* _WHAT IS NEEDED_: Reproduce exactly the run of lines that begins with the one containing "Given: Click the" and ends with the last line of the records, omitting pictures.

Segment Start: INPUT MATERIAL

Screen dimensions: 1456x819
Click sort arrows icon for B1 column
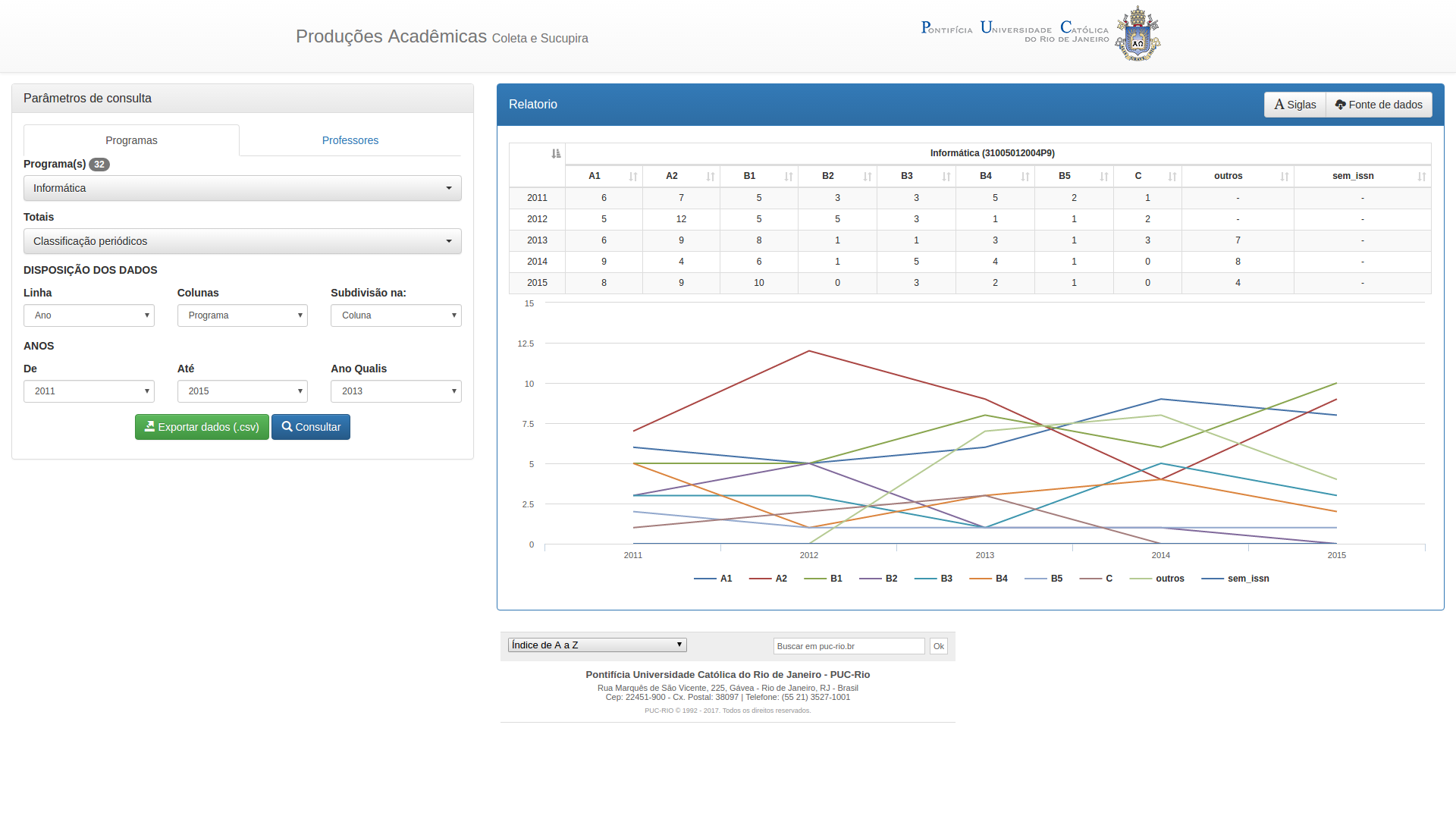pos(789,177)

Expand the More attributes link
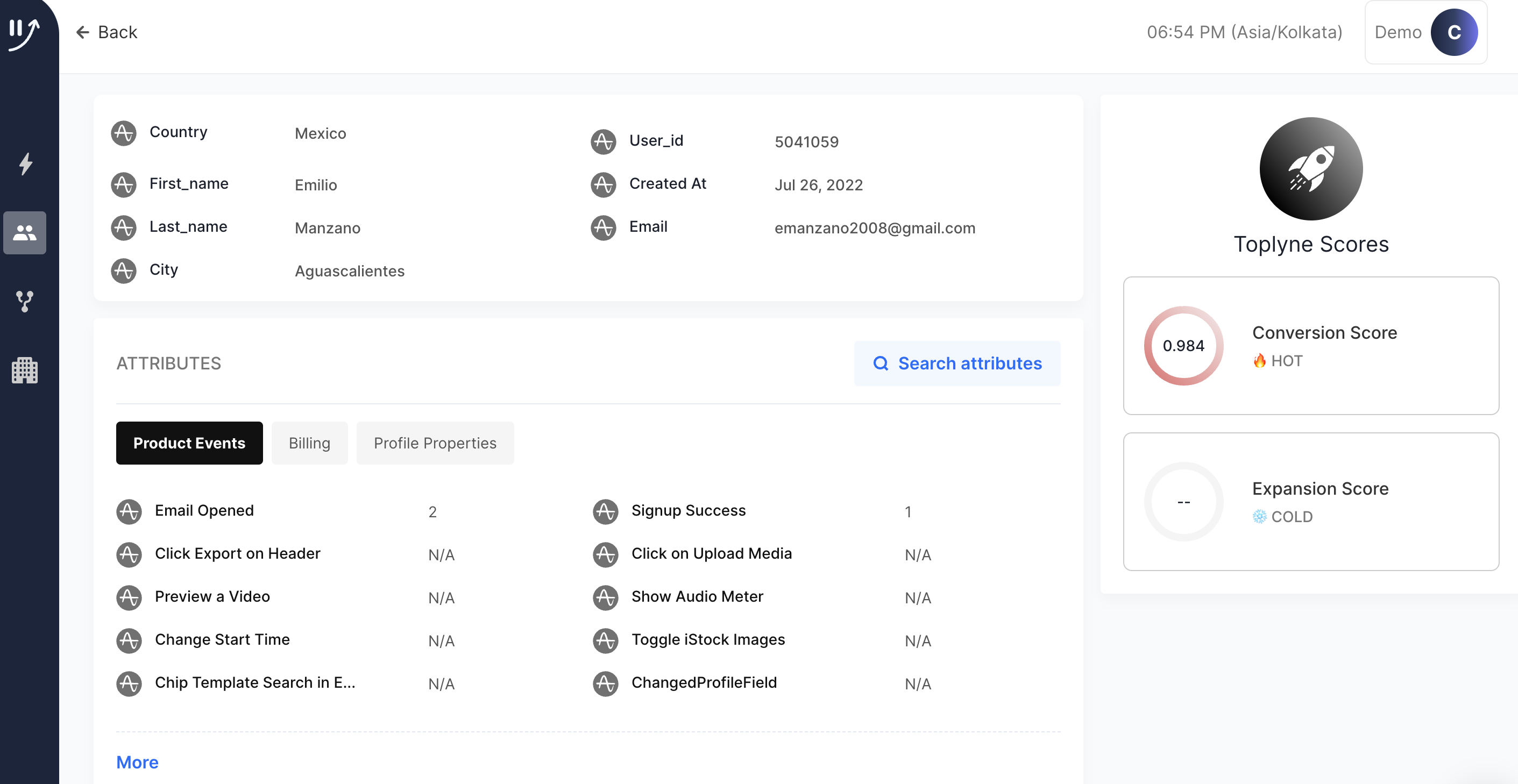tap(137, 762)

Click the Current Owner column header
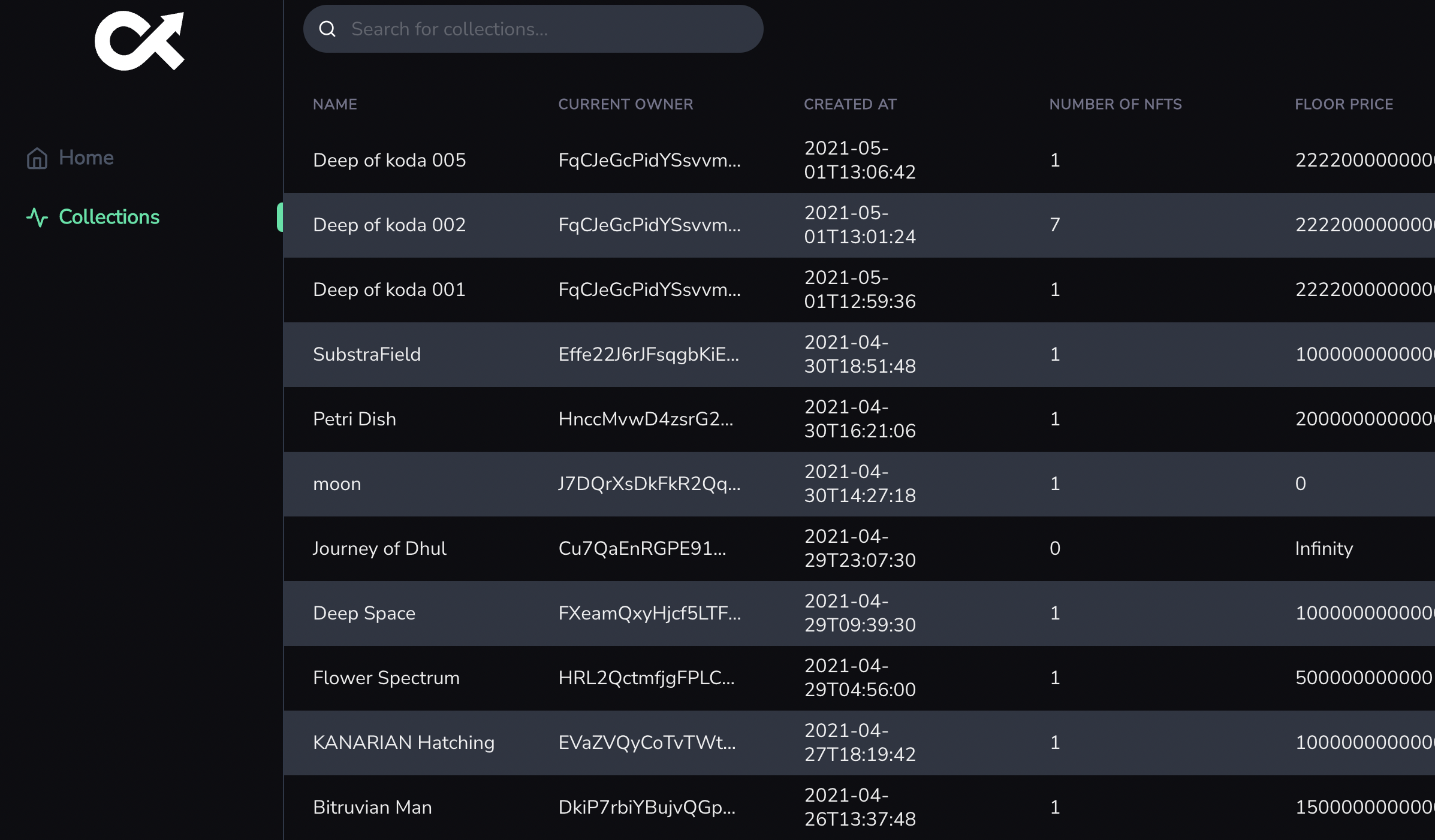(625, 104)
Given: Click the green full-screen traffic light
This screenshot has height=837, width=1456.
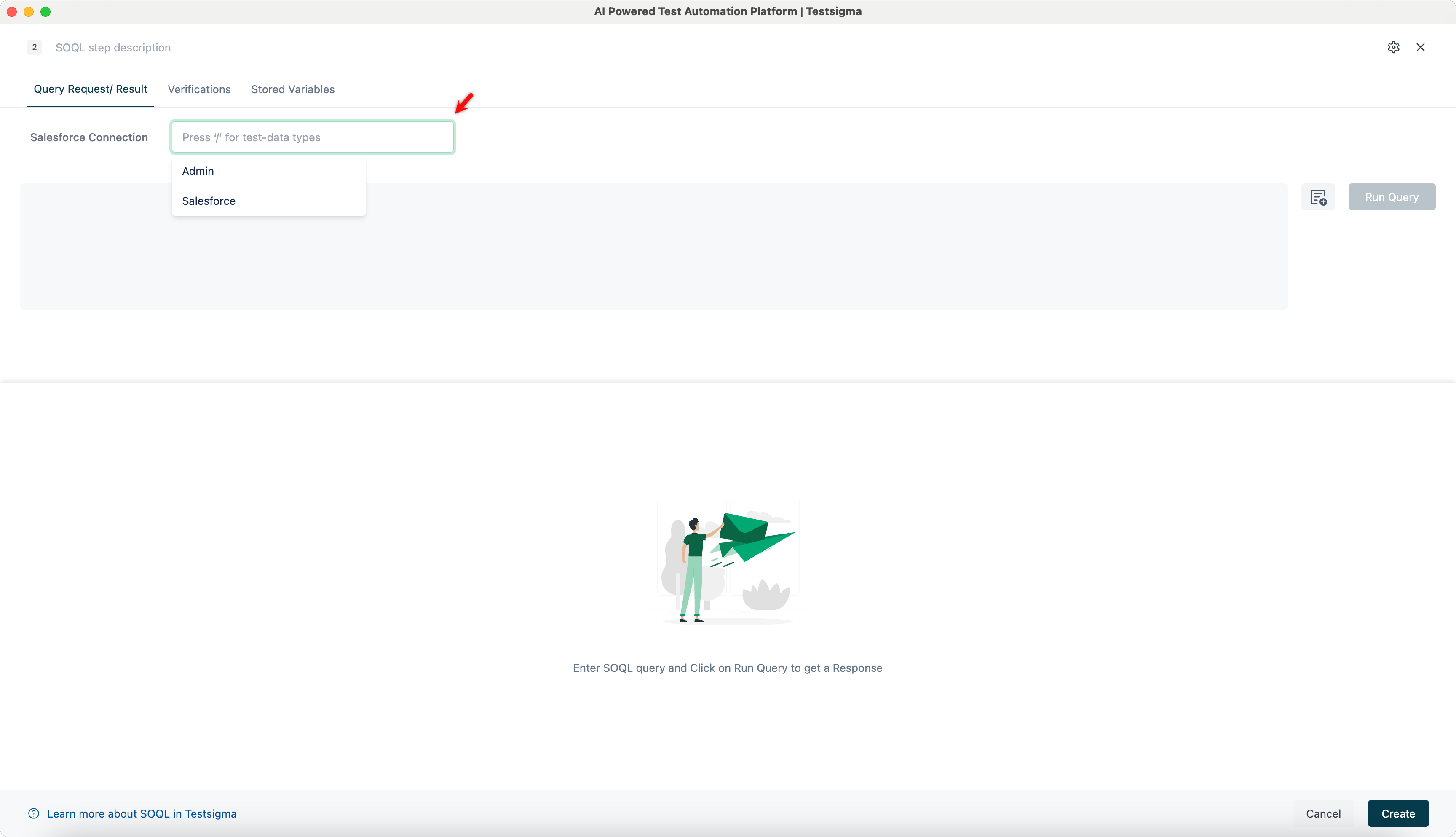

Segment End: INPUT MATERIAL

* _ANSWER TO THIS TASK_:
Given: Click the green full-screen traffic light
This screenshot has height=837, width=1456.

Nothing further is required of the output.